Eisenbahn-​Parade im Remstal

Schwäbisch Gmünd

Rems-Zeitung

Eisenbahnbegeisterung pur am Donnerstag entlang der Remsbahn, auch im Neckartal und dann im weiten Bogen durchs Filstal nach Göppingen: Die Überführungsreise des Bayerischen Eisenbahnmuseums lockte Hunderte an den interregionalen Schienenstrang.

Donnerstag, 15. September 2011
Rems-Zeitung, Redaktion
118 Sekunden Lesedauer


Was für ein toller Anblick, so richtig passend auch zum diesjährigen 150-​jährigen Jubiläum der Remsbahnstrecke! Geschätzte 70 Jahre Lokomotiven– und Waggontechnik zogen da wie bei einer Parade an den vielen Wartenden vorbei. Viele Kameras klickten, wurden auf automatische Serienaufnahme gestellt, um möglichst viele Augenblicke des Eisenbahn-​Defilees zu dokumentieren. Viele bedauerten die etwas einstündige Verspätung, doch die eingefleischten Eisenbahnfans wissen, dass zur „Fotojagd“ auf seltene Dampf-​, Diesel– und Elektrorösser halt auch Geduld und auch Enttäuschungen gehören. Es war auch gewiss nicht einfach, diesen außergewöhnlichen, 536 Meter langen Sonderzug mit einem Gesamtgewicht von rund 1500 Tonnen zusammenzustellen, der dann so gegen 13.30 Uhr in Nördlingen zu den Märklin-​Tagen mit der IMA (Internationale Modellbahnausstellung) nach Göppingen auf die Reise ging. Richtig gut war der Service für die wartenden Eisenbahnfans am Gmünder Bahnhof, weil via Lautsprecherdurchsagen vom Stellwerk herab über Verspätungen und Eintreffzeiten informiert wurde.“ Wieso soll’s bei der alten Dampfeisenbahn ja auch besser sein wie beim ICE der heutigen Bahn“, schmunzelte da ein Zaungast. Im ganzen Remstal waren Brücken und Böschungen erwartungsvoll besetzt. So richtig begeisterte Eisenbahnfans hatten sich sogar einen halben Tag frei genommen, um diesen Zug in vollen Zügen zu bewundern. Die leise Hoffnung galt der Möglichkeit, dass wegen eines schnelleren IR oder IC der Nostalgie-​Sonderzug zwecks Überholmanöver aufs Seitengleis zu einem kurzen Zwischenhalt im Gmünder Bahnhof gelenkt werden könnte. Daraus wurde leider nichts.

++++++

Arbeitsauftrag A: Wie lang war der Sonderzug laut dem Artikel über die Eisenbahn-Parade?
Arbeitsauftrag B: Nennen Sie bitte alle Täler, die im Artikel über die Eisenbahn-Parade vorkommen.

(Gespeicherte Dateneinträge)
++++++

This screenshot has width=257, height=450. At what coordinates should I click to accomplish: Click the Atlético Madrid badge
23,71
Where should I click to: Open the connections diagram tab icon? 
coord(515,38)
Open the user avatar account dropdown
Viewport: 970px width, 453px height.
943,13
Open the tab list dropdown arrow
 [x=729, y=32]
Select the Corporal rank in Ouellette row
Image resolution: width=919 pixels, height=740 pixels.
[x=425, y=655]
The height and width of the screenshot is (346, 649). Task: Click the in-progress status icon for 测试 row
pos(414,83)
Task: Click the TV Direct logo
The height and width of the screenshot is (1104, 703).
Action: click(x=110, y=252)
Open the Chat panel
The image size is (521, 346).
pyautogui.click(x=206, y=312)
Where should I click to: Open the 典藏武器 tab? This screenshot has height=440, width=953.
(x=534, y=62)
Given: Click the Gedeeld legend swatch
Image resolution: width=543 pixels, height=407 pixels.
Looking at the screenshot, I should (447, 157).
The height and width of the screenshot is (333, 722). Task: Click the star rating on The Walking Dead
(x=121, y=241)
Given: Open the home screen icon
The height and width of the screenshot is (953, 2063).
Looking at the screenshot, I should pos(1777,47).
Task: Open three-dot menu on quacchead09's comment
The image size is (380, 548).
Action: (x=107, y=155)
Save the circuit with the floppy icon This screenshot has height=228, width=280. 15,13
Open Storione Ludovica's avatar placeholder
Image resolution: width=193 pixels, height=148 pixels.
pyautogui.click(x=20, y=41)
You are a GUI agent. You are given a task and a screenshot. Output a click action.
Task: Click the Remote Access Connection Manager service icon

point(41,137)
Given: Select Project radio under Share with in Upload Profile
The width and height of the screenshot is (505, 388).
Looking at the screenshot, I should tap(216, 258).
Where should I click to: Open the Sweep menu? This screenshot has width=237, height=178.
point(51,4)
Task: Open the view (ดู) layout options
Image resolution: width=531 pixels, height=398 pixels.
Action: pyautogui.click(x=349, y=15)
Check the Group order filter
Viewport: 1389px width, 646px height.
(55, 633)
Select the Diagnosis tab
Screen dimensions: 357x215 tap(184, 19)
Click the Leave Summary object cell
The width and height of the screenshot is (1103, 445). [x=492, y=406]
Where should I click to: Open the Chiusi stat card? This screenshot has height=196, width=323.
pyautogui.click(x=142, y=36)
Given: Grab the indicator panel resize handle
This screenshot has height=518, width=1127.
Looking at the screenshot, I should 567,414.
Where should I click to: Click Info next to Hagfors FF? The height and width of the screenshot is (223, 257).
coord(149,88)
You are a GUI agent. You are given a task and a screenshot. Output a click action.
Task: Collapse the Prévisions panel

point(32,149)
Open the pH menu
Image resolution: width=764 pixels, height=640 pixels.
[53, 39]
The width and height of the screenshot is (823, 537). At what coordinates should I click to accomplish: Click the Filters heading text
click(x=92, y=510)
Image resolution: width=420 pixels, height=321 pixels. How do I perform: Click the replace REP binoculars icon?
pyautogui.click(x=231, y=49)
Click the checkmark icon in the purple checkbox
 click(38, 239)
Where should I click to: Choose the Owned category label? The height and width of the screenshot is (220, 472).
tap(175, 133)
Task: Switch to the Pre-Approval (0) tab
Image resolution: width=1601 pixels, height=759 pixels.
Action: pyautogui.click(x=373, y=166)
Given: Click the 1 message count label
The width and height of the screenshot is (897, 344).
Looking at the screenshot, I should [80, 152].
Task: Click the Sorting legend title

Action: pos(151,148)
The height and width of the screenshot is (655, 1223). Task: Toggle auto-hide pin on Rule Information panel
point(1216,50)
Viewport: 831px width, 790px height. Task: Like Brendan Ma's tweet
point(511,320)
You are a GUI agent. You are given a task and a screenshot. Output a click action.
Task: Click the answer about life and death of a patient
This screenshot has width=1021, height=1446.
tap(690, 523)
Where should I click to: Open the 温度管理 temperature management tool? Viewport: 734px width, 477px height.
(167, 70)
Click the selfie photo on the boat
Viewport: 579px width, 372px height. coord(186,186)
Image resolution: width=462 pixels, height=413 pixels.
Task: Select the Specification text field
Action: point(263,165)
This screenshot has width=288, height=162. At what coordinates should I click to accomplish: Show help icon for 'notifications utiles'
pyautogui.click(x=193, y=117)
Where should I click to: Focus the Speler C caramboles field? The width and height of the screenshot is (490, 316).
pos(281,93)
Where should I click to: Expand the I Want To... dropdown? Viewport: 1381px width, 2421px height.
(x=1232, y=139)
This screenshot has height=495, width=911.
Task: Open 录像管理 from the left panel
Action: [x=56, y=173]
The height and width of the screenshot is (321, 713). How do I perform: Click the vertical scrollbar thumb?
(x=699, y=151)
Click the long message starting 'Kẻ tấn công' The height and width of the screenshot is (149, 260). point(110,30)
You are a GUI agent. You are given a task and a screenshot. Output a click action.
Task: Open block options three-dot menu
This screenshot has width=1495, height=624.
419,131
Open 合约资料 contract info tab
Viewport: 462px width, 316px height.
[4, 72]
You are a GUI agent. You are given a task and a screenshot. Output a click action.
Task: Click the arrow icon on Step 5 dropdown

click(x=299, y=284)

++++++

Ergebnis A: Der Sonderzug war 536 Meter lang.

Ergebnis B: Remstal, Neckartal, Filstal